Au moment de partir, on se rend compte que Marla a encore crevé.

Dans le désert, il y a beaucoup de soleil, pas d’eau ou très peu, pas d’ombre à midi et … beaucoup d’épines. Mika surtout en sait quelque chose, lui qui ne résiste pas à fouiller partout à la recherche du plus beau des cailloux ou à creuser le sable avec sa pelle. On doit lui retirer régulièrement les épines des mains ou des fesses avec la pince à épiler. Cela fait parti de nos nouveaux enseignements : secouer ses chaussures, ne pas mettre les doigts dans les trous où on ne voit pas par qui ils sont habités et éviter les cactus ! Mais malgré ses expériences malheurseuses, Mika reste fasciné par les Saguaros et les Cardons. Marla quant à elle, fait exploser nos statistiques de crevaison: 3 fois en un mois ! Petits débris de bord de route, verre, métal, épines … Nous aussi, on doit bien regarder où l’on met nos roues.

Ferocactus fordii en fleur.

Au menu de la famille Balbuzar pêcheur, un poisson pêché sous nos yeux.

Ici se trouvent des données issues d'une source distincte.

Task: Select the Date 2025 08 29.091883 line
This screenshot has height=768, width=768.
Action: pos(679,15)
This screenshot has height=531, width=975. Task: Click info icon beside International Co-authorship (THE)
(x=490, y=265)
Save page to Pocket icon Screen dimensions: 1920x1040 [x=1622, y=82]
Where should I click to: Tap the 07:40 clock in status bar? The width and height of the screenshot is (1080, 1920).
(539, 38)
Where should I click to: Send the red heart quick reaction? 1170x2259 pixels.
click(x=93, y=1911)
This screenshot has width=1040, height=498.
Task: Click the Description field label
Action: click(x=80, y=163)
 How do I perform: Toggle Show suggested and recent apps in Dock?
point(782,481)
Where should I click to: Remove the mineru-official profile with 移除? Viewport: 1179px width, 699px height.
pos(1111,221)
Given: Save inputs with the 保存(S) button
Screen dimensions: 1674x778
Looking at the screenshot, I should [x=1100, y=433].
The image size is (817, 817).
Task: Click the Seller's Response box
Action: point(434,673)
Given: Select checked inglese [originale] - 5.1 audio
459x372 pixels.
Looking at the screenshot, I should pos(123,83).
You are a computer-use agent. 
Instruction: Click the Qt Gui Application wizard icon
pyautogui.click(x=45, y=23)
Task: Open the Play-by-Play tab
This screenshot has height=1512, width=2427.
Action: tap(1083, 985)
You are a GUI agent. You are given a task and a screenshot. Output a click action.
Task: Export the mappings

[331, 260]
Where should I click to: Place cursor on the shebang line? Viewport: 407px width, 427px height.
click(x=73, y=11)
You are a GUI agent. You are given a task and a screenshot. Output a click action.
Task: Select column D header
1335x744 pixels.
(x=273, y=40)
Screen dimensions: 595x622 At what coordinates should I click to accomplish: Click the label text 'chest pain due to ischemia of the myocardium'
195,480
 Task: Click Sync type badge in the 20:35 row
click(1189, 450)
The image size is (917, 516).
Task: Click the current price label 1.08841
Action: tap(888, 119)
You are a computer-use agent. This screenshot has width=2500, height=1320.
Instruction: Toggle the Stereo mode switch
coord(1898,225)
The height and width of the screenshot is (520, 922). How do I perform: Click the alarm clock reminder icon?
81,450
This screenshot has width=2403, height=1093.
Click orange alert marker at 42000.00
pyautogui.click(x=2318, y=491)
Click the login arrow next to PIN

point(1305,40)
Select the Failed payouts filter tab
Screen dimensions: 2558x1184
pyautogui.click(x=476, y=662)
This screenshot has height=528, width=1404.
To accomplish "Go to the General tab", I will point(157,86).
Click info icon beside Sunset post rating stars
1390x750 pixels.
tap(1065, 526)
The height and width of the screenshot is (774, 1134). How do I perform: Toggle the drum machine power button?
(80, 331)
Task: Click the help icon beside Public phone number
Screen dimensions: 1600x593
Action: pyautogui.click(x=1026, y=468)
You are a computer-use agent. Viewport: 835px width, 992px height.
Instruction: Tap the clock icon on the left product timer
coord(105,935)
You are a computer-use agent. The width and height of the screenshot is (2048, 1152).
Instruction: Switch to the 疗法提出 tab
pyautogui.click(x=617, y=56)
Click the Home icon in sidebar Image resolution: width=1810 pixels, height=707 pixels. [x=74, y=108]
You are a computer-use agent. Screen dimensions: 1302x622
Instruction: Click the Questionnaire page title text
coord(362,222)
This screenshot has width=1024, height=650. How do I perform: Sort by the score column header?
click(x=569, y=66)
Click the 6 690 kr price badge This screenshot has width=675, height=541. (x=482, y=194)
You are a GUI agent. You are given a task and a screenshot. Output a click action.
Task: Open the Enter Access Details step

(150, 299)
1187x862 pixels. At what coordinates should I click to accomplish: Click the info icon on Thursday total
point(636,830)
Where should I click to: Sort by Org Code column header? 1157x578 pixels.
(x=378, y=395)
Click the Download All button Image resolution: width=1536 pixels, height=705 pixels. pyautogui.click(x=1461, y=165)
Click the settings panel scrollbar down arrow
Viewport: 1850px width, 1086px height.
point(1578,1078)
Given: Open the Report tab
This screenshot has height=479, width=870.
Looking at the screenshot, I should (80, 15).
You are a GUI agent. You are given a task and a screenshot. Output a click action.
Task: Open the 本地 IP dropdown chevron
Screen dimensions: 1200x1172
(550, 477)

Baleineau et maman baleine grise en pleine discution avec Marla et Franz.
Guêpe Tarantula hawk neutralisant une Mygale afin de déposer son oeuf dans son abdomen. Elle peut mesurer jusqu’à 5 cm, sa piqûre est la plus douloureuse parmi les insectes. Heureusement, elle n’est pas agressive et ne s’intéresse pas aux humains.
Nage avec les Otaries de l’île de Espíritu Santo.
Il y a même des requins baleine avec qui nous avons nagés ! Une expérience inoubliable.